Required action
From the listing below, retype exactly the line holding "Click last poster MrGlutton's username", the line holding "Given: Expand the IRC category", and the lines between them; skip everything else.

------------------------------------------------

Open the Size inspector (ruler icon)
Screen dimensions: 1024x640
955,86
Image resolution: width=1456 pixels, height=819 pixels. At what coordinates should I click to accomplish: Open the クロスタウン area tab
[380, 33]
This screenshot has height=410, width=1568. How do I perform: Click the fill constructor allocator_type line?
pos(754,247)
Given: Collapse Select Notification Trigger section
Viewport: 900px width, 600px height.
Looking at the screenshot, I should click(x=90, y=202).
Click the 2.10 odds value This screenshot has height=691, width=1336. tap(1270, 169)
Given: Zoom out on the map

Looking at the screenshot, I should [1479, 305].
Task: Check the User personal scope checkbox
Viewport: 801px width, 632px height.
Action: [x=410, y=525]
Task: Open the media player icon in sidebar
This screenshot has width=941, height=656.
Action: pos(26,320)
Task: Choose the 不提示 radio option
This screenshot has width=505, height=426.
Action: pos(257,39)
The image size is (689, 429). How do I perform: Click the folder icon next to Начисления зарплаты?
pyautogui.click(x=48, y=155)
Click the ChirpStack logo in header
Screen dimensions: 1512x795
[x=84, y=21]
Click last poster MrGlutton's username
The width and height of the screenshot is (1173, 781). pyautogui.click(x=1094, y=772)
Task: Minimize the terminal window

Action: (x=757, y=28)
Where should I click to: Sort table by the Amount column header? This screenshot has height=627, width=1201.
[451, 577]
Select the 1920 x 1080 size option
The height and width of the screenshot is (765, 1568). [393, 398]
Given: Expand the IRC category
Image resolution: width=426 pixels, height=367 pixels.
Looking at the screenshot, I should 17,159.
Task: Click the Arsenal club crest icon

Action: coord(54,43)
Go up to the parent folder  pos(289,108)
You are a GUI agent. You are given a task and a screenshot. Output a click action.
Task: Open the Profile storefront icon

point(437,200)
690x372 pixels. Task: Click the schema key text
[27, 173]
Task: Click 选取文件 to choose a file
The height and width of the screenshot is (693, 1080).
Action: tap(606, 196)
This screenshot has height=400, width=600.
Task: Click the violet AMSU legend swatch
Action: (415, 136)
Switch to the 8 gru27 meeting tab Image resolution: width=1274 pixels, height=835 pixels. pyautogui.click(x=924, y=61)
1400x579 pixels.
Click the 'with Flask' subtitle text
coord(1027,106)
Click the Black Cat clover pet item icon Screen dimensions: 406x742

------------------------------------------------

Answer to this exercise
Click last poster MrGlutton's username
The width and height of the screenshot is (1173, 781). pyautogui.click(x=1094, y=772)
Task: Minimize the terminal window

Action: (x=757, y=28)
Where should I click to: Sort table by the Amount column header? This screenshot has height=627, width=1201.
[451, 577]
Select the 1920 x 1080 size option
The height and width of the screenshot is (765, 1568). [393, 398]
Given: Expand the IRC category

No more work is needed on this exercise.